Peter Piper picked a peck of pickled peppers.
Allusion
A reference that recalls another work, another time in history, another famous person, etc.
Anadiplosis
The last word of the clause begins the next clause.
The furies pursued the men. The men were chased by their nightmares. The nightmares awakened everyone in the room.
Analogy
A relational comparison of or similarity between two objects or ideas.
Anaphora
The deliberate repetition of a word or phrase at the beginning of several successive poetic lines, prose sentences, clauses, or paragraphs.
Anastrophe
Reversal of the natural order of words in a sentence or line of poetry.

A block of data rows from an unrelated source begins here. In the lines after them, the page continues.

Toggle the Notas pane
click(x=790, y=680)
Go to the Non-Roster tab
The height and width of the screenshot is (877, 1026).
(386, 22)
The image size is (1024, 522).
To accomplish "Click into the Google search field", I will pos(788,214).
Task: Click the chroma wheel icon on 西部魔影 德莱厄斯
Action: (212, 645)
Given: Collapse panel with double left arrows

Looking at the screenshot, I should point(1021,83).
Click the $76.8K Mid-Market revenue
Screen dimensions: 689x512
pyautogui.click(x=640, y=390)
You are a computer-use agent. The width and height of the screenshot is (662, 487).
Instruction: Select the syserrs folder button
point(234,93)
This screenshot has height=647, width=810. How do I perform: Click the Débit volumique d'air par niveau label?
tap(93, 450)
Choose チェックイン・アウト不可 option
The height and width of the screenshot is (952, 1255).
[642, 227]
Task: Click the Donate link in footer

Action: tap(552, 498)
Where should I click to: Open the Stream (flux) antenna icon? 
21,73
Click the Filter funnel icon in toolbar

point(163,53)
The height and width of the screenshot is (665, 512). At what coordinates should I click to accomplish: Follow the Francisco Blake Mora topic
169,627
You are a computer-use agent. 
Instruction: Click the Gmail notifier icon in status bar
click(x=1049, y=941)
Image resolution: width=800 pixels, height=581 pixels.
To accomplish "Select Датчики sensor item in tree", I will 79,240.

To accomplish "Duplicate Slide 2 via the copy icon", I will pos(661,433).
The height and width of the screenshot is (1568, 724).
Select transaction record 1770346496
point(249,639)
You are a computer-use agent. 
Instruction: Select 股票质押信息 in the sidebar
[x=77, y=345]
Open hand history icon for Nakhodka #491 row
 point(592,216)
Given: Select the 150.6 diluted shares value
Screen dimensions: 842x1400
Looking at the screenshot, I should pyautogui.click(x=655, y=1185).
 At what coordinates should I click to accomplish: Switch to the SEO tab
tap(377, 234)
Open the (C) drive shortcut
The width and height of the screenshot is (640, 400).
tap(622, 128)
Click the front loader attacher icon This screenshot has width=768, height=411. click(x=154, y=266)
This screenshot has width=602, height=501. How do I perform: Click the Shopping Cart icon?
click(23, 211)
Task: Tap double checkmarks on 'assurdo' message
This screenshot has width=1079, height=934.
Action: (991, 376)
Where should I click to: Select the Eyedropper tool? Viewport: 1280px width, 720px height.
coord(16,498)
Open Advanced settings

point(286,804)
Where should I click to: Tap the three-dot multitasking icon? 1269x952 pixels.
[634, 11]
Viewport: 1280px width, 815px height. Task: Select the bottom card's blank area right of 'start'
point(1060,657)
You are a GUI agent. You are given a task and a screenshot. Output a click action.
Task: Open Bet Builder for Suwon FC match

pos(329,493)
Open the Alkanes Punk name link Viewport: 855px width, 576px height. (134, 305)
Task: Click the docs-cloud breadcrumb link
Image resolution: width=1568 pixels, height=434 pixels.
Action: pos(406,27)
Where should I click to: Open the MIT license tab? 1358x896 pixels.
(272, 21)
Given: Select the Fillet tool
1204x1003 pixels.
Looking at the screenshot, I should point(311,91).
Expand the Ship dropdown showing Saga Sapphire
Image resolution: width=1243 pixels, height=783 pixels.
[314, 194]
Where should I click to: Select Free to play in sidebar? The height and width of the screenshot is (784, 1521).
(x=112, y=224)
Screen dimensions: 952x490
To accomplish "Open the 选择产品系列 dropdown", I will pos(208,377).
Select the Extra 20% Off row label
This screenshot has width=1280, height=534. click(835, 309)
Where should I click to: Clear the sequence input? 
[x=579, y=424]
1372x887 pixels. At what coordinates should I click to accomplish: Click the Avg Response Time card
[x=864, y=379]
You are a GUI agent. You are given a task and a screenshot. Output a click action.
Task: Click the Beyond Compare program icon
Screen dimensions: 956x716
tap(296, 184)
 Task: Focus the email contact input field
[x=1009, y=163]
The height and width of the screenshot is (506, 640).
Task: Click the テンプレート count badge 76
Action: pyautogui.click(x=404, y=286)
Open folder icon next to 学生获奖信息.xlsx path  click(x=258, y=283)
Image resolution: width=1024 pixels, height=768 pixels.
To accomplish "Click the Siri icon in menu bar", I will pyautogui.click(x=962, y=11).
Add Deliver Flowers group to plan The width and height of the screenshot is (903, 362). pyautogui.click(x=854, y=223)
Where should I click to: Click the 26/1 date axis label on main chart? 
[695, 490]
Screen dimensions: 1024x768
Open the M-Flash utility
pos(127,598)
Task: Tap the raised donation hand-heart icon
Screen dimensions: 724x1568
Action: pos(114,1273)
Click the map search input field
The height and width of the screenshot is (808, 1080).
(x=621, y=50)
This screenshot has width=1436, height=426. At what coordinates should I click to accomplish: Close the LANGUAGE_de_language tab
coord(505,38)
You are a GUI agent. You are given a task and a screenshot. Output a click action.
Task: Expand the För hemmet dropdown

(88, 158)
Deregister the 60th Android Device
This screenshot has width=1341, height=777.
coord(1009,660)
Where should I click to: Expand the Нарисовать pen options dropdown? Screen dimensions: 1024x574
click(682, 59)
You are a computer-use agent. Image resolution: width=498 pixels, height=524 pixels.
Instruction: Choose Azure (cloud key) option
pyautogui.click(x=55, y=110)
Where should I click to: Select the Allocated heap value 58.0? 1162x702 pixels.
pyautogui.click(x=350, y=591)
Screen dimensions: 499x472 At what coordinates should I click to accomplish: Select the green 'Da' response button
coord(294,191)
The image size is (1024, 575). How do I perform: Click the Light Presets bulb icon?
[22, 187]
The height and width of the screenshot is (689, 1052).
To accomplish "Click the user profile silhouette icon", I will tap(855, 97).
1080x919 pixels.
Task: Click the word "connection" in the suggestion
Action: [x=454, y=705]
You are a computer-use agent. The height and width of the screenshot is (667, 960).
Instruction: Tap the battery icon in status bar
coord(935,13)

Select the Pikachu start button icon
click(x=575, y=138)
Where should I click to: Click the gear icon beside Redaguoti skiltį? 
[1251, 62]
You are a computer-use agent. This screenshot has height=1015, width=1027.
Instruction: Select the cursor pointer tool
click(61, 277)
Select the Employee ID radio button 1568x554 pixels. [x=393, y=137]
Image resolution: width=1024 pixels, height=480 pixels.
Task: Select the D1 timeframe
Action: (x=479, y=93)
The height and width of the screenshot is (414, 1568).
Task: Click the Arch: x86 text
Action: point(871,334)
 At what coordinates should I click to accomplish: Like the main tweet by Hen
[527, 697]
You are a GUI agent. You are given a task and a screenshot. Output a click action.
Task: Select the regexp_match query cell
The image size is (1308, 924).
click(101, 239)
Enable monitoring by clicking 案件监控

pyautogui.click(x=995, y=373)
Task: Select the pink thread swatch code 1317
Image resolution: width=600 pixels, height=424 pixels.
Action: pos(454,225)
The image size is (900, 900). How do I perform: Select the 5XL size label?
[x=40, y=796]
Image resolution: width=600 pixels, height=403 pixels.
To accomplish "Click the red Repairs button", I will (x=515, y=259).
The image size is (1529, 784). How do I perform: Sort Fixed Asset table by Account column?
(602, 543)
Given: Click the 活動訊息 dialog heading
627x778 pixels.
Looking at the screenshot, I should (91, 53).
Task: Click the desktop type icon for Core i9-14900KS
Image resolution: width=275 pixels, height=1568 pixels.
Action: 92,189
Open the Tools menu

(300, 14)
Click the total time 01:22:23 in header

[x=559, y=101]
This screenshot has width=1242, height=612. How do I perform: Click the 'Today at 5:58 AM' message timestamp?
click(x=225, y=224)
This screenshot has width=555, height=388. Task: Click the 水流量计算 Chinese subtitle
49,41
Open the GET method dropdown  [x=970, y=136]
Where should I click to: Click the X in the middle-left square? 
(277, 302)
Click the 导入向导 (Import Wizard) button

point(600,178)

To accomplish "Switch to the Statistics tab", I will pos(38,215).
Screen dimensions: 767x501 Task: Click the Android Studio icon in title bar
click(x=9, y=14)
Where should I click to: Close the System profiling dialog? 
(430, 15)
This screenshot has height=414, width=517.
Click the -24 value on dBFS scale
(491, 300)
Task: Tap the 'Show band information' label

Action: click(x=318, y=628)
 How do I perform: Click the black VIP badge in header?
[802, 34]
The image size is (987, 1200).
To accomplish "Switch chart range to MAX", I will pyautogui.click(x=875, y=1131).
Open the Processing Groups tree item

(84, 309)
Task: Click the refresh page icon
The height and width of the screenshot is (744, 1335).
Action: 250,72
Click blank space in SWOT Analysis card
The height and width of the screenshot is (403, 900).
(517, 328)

The poisoned apple she ate to her gave cramps of a serious nature.
Antithesis
An observation or claim that is in opposition to your claim or an author’s claim.
Aphorism
A brief statement of an opinion or elemental truth.
Apostrophe
Prayer-like, this is a direct address to someone who is not present, to a deity or muse, or to some other power.
Appositive
Also called a noun phrase.
Modifies the noun next to it.
Argument from Ignorance
An argument that something is true because it has never been proven false.
Asyndeton
The deliberate omission of conjunctions from a series of related independent clauses.
Bandwagon
Also called vox populi.
“Everyone’s doing it”
Begging the question
When a speaker states a claim that includes a word or phrase that needs to be defined before the argument can proceed.
Cause and Effect
Causality fallacy or false cause
Ex- superstitions
Chiasmus
ABBA syntactical structure rather than the more common parallel ABAB structure.
Complex sentence
Sentence structure
A dependent clause and an independent clause
Compound sentence
Sentence structure
Two independent clauses
Compound-complex sentence
A combination of a compound and a complex sentence.
Connotation
The associations or moods that accompany a word.
Declarative sentence
A basic statement or an assertion
Decuctive
A form of logical argumentation that uses claims or premises
Looks like geometry proofs.
Denotation
The dictionary meaning.
Dependent clause
Contains a noun and a verb, but is set up with a subordinate conjunction, which makes the clause an incomplete thought.
Because the rabbit refused to come out of the hat…
Dialect
A regional speech pattern
A form of regionalism in writing
Often referred to as “colloquial language”
Diction
The particular words an author uses in any essay
Distractor
A possible answer that seems to be correct, but is either wrong or is not as good as other answers
Ellipsis
Three dots that indicate that words have been left out of a quotation
Also can be used to create suspense
Epanalepsis
Repeated the opening word or phrase at the end of the sentence to emphasize a statement or idea.
Common sense is not so common.
Epistrophe
Ending a series of lines, phrases, clauses, or sentences with the same word or words
Ethos
An appeal to credibility
Etymology
The study of the origin of words and their historical uses
Euphemism
To use a safer or nicer word for something others find inappropriate or unappealing
Exclamatory sentence
A sentence that conveys excitement or force
Fallacy
A failure of logical reasoning
False analogy
An argument using an inappropriate metaphor.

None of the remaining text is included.